* Exercise details
Write the records below out again exactly as given, with no images.

Start of Data to process

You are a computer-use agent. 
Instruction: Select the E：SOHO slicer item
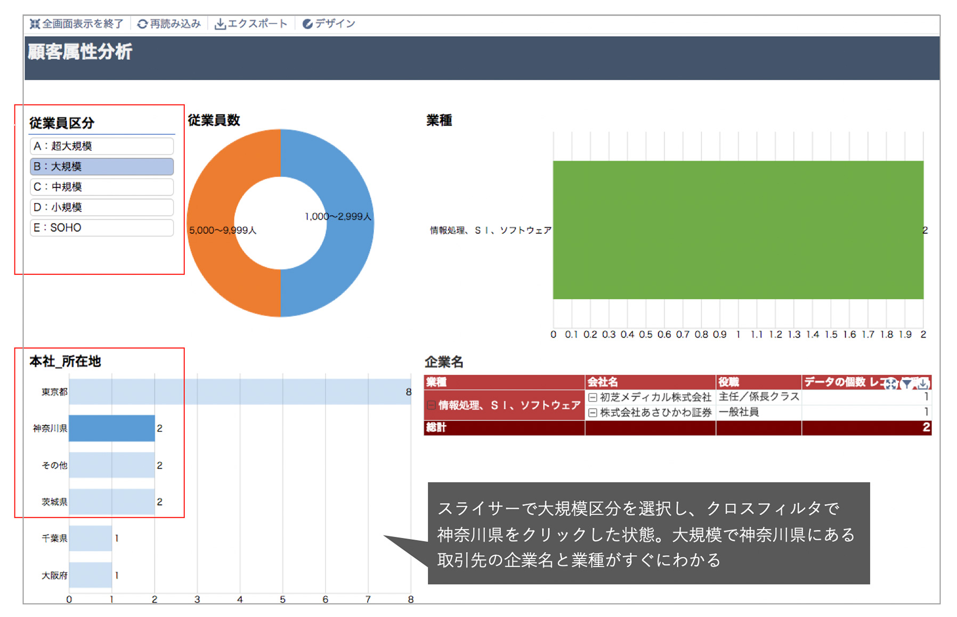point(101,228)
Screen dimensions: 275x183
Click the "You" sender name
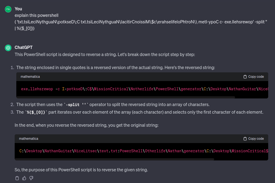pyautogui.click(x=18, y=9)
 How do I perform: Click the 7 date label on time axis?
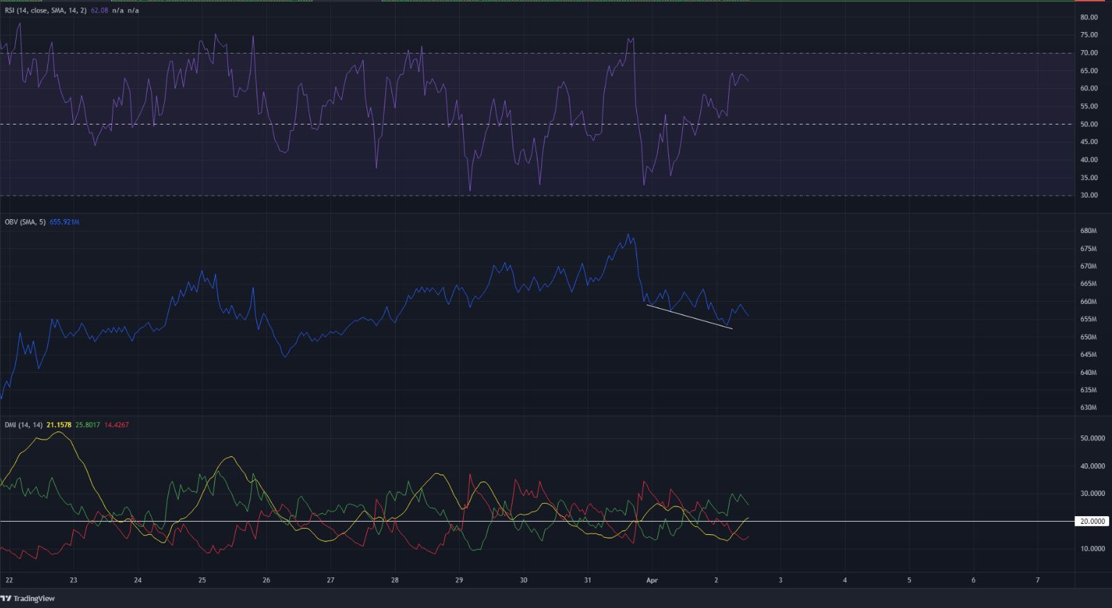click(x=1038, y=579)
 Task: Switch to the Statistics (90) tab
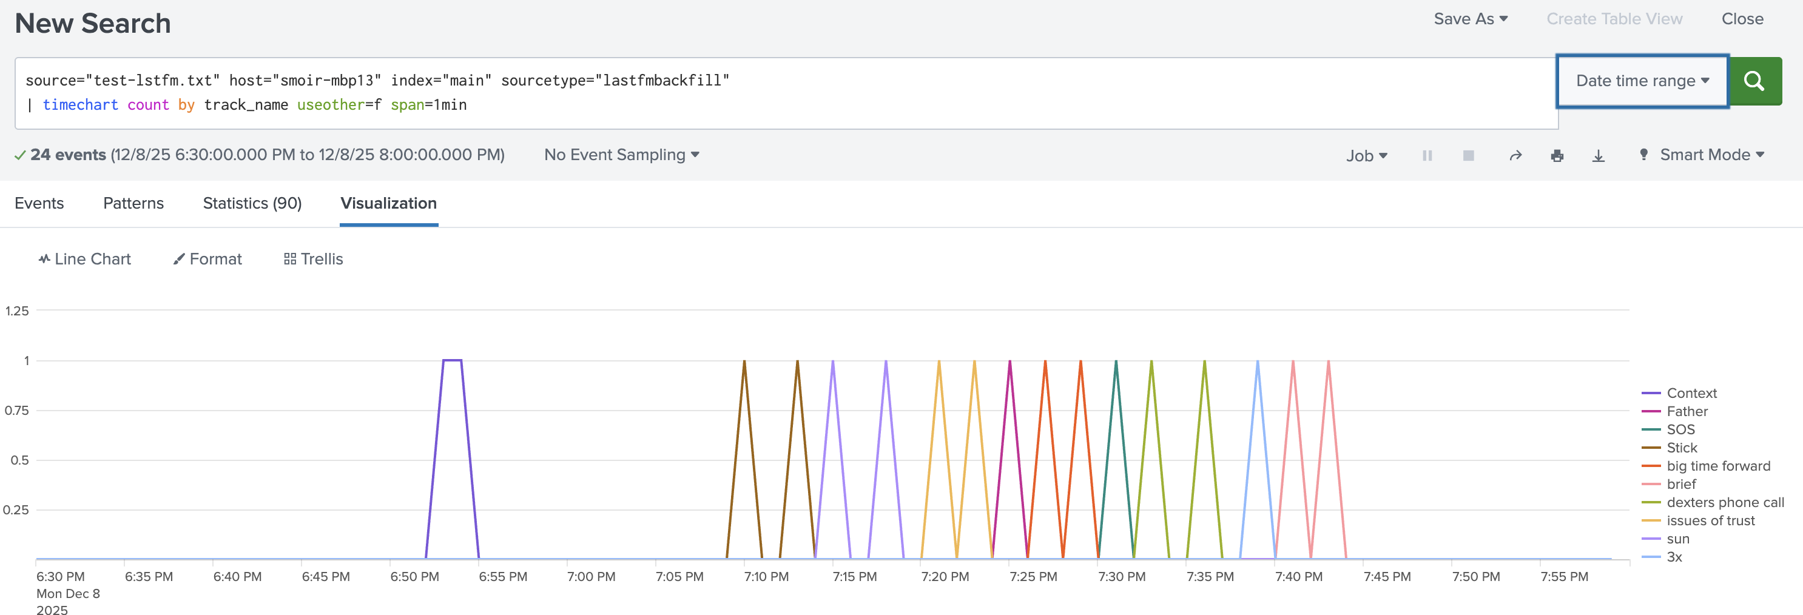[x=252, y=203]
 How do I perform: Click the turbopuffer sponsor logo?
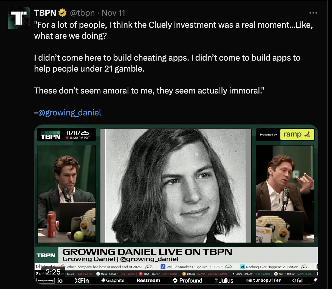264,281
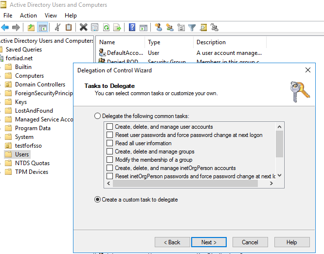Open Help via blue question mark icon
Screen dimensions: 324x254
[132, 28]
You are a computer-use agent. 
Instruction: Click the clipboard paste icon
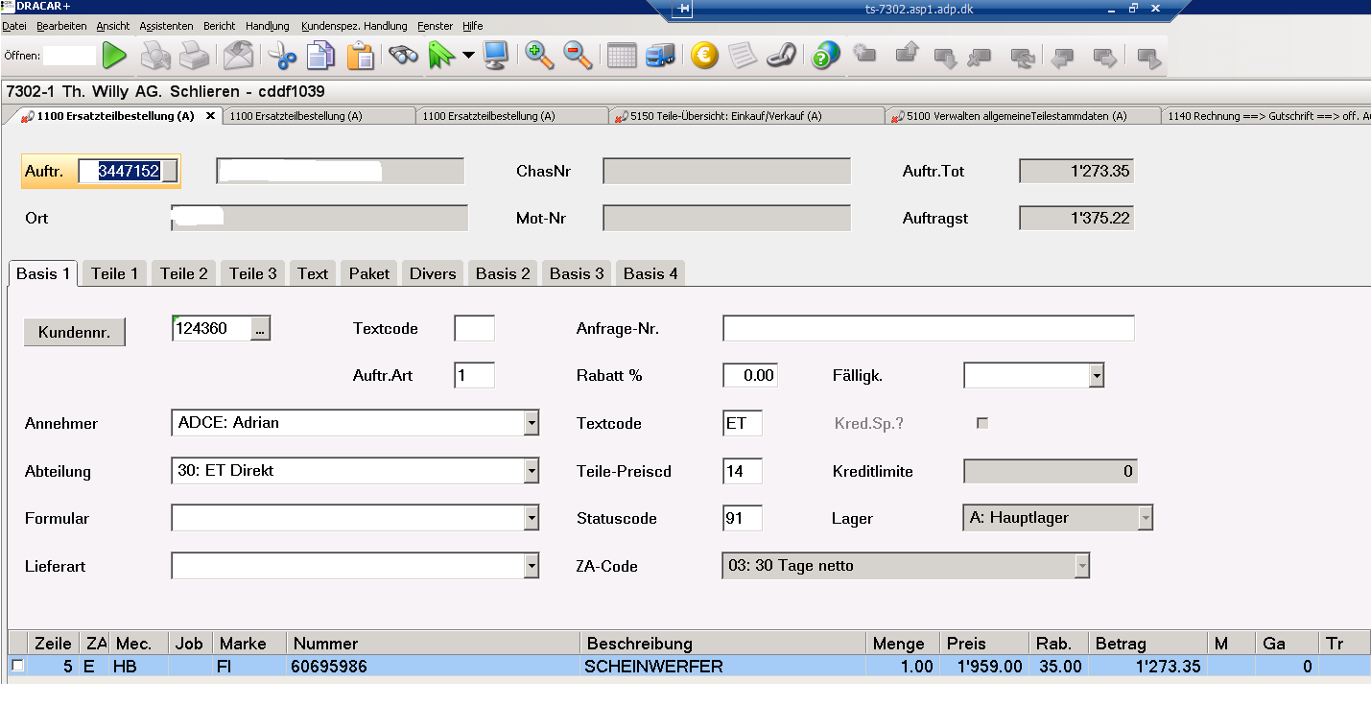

End of Data to process

* Task response
You are a computer-use agent. 
Instruction: Select the E：SOHO slicer item
point(101,228)
Screen dimensions: 275x183
Click the "You" sender name
pyautogui.click(x=18, y=9)
 How do I perform: Click the 7 date label on time axis?
click(x=1038, y=579)
 Task: Switch to the Statistics (90) tab
[x=252, y=203]
 How do I perform: Click the turbopuffer sponsor logo?
264,281
Open Help via blue question mark icon
Screen dimensions: 324x254
[132, 28]
You are a computer-use agent. 
Instruction: Click the clipboard paste icon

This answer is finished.